THE PROBLEM: Print only the lines from the one with "Open the Blend mode Regular dropdown" through the end of the data, exactly, and please omit pictures.

Collected data entries
----
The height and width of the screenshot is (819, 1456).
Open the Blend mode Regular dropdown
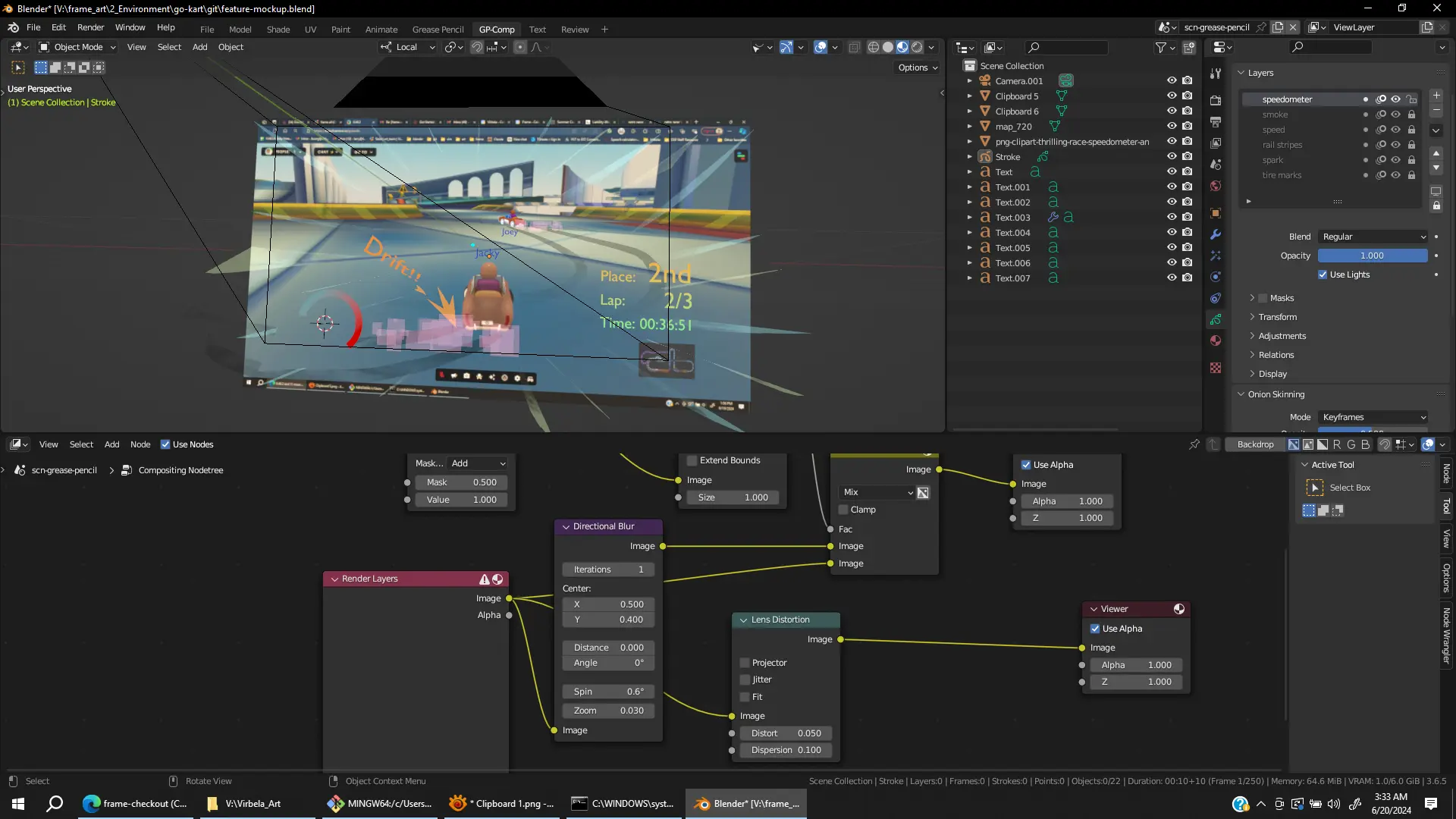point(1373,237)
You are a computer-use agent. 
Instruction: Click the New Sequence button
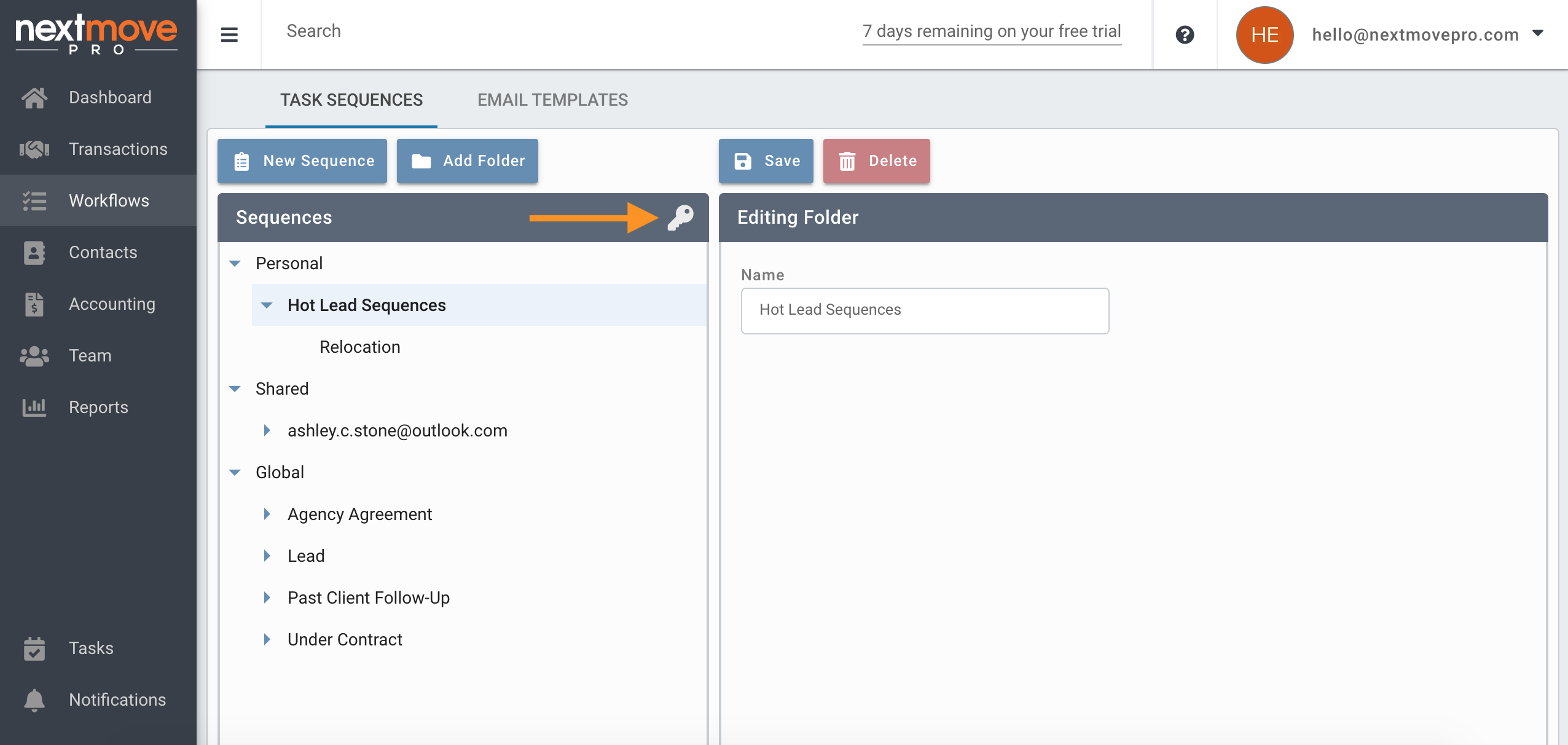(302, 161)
----
OUTPUT BELOW:
Open the Blend mode Regular dropdown
point(1373,237)
You are a computer-use agent. 
Instruction: Click the New Sequence button
(302, 161)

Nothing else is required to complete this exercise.